→ What this task involves
Rewrite the lines of the listing between the line holding "Where should I click to: Toggle Always" and the line holding "click(x=316, y=878)", inclusive, keeping each line whole but offsetting every coordinate in the answers by 109.

→ Data rows
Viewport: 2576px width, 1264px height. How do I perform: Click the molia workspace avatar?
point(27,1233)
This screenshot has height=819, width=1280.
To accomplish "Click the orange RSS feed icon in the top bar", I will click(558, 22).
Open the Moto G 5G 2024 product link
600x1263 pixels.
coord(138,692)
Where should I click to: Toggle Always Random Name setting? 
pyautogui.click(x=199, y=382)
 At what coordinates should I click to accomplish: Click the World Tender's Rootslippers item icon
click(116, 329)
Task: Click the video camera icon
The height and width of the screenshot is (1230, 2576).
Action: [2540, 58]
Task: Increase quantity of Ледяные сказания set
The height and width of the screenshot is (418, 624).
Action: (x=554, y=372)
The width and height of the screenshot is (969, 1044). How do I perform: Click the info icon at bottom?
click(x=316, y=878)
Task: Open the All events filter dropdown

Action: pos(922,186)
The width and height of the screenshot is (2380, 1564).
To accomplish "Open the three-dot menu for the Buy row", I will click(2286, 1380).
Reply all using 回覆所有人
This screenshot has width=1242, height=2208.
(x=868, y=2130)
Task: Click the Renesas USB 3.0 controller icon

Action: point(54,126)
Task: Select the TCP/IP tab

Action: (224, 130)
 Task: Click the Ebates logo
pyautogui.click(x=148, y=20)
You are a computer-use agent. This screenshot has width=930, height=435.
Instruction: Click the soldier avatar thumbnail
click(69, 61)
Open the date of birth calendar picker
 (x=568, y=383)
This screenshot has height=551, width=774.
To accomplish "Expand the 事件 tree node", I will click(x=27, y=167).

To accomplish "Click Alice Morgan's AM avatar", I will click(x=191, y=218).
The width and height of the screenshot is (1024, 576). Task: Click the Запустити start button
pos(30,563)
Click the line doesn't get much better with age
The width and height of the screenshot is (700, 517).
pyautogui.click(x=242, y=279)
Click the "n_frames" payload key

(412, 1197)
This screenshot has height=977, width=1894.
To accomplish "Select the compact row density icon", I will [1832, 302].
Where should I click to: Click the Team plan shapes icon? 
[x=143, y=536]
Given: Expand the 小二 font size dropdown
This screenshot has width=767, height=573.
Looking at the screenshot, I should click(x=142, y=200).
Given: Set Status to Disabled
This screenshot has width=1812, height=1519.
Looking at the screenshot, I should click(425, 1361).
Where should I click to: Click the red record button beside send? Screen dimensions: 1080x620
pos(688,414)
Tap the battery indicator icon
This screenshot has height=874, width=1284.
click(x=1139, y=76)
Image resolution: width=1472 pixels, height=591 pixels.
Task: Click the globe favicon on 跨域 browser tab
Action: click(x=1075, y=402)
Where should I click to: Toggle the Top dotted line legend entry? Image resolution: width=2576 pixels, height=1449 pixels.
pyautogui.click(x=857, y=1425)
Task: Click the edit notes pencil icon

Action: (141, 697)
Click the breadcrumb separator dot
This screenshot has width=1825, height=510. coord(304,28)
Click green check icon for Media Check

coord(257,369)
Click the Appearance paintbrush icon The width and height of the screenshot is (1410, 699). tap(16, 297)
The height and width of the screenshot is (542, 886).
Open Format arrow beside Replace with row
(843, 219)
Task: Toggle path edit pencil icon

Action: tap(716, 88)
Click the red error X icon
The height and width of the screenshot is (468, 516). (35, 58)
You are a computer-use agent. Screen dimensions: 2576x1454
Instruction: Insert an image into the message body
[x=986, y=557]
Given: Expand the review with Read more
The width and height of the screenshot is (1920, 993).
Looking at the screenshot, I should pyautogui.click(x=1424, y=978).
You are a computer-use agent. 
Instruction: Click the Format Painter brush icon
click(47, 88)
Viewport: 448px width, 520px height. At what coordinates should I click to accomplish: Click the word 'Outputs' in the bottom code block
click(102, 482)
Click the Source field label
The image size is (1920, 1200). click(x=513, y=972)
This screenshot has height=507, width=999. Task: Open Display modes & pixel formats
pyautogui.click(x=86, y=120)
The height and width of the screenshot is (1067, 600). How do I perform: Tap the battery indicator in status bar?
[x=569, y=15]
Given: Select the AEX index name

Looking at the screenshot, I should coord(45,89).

→ The response
Where should I click to: Toggle Always Random Name setting? 
pyautogui.click(x=308, y=491)
 At what coordinates should I click to accomplish: Click the World Tender's Rootslippers item icon
click(225, 438)
Task: Click the video camera icon
The height and width of the screenshot is (1230, 2576).
Action: [2649, 167]
Task: Increase quantity of Ледяные сказания set
The height and width of the screenshot is (418, 624).
Action: (x=663, y=481)
The width and height of the screenshot is (969, 1044). How do I perform: Click the info icon at bottom?
click(x=425, y=987)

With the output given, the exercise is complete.